**Aufgabenübersicht:**
[1] Beantworte anhand des Textauszugs:
(a) Wer sind die Autoren?
(b) In welchem Jahr gründete Jörg Lienert die Jörg Lienert AG?
(c) Was entsteht laut Lienert, wenn Leidenschaft zu eng mit der eigenen Identität verknüpft wird?
[2] Welche Substantive, die auf „-ung“ enden, kommen im Textauszug vor? Nenne alle.

Einblicke von der Jörg Lienert AG | Autoren: Markus Theiler/Jörg Lienert
Leidenschaft als Motor unternehmerischer Entwicklung
Leidenschaft treibt Unternehmen an. Sie ist oft der Ursprung von Innovation und Engagement – der Funke, der Mitarbeiter und Führungskräfte motiviert. Für Jörg Lienert war Begeisterung für Menschen und deren Geschichten der Antrieb, als er 1983 die Jörg Lienert AG gründete. Dabei stand immer im Mittelpunkt: die Verbindung von guter Führung und passender Besetzung.
Doch Leidenschaft allein reicht nicht, betonte Lienert beim Vortrag. Wird sie zu eng mit der eigenen Identität verknüpft, entsteht Abhängigkeit vom Unternehmen, statt dass das Unternehmen unabhängig gedeiht. Frühes Nachdenken über Übergaben und Nachfolge sei daher entscheidend – sowohl emotional als auch organisatorisch.

**Übungsdaten:**
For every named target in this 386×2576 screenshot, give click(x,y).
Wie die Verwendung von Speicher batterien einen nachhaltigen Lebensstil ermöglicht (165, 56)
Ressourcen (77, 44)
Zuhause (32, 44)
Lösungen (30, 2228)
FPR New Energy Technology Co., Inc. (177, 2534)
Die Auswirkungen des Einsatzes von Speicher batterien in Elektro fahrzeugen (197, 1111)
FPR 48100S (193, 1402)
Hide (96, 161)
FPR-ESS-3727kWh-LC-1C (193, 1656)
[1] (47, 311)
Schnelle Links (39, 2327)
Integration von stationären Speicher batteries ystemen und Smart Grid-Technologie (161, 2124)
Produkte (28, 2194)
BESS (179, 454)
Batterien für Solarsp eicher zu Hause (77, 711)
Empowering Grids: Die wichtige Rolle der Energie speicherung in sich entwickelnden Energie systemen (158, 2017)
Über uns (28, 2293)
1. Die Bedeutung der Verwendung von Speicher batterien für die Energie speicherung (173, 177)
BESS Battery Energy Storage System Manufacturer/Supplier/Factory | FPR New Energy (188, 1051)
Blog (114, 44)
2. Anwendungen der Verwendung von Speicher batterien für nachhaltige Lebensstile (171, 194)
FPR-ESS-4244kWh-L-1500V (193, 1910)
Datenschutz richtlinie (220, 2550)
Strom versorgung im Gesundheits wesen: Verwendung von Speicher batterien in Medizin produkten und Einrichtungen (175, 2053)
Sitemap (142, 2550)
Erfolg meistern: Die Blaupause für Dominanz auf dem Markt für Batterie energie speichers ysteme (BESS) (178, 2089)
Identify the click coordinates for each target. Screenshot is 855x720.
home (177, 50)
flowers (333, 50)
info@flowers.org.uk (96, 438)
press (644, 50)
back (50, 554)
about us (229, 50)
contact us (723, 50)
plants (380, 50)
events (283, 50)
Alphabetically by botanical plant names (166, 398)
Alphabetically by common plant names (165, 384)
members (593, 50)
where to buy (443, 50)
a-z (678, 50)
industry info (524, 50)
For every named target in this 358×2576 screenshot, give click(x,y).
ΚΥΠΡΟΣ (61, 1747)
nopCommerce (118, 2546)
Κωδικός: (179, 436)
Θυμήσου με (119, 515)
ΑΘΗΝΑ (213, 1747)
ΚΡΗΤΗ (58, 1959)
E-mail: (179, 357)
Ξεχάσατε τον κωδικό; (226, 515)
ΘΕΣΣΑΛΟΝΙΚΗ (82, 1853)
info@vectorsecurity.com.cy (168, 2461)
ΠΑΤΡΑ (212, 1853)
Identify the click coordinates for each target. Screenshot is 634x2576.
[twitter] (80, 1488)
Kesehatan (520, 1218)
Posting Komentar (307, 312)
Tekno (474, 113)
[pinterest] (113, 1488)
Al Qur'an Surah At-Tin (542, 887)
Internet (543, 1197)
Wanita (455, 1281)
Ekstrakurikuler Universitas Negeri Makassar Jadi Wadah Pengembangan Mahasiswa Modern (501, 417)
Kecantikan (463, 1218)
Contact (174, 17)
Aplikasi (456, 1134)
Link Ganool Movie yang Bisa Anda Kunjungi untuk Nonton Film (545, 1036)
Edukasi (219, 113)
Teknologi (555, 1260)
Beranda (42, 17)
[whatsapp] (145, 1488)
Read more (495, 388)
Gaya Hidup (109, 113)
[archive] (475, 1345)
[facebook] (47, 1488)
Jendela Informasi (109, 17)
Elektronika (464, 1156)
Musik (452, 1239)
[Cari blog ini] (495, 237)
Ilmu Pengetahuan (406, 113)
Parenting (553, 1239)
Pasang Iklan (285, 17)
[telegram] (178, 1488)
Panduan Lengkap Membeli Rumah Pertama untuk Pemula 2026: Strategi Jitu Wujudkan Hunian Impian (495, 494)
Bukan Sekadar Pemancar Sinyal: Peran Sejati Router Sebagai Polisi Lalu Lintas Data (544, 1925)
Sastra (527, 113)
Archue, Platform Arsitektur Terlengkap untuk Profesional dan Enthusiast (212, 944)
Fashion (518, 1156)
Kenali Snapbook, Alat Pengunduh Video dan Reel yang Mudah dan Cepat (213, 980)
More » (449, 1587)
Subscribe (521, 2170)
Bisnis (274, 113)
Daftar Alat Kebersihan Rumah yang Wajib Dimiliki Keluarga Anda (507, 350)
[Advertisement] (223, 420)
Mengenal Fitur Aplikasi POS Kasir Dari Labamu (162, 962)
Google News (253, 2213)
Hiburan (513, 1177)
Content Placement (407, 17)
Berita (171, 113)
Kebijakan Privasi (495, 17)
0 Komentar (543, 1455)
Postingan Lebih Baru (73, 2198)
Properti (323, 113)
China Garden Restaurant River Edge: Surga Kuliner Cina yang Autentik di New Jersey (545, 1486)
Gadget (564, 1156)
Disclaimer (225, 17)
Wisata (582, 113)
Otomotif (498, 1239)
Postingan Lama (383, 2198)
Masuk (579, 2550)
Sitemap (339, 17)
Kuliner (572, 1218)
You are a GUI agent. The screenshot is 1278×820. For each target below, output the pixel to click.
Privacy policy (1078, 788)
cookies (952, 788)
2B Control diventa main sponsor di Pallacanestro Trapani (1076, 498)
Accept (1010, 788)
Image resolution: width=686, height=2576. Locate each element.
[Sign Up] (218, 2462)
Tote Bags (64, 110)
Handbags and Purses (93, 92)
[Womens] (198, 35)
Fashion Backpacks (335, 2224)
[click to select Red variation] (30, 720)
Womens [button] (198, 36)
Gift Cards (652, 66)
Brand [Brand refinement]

**Lösungen je Aufgabe:**
[1]
(a) Markus Theiler und Jörg Lienert
(b) 1983
(c) Abhängigkeit vom Unternehmen

[2] Entwicklung, Begeisterung, Verbindung, Führung, Besetzung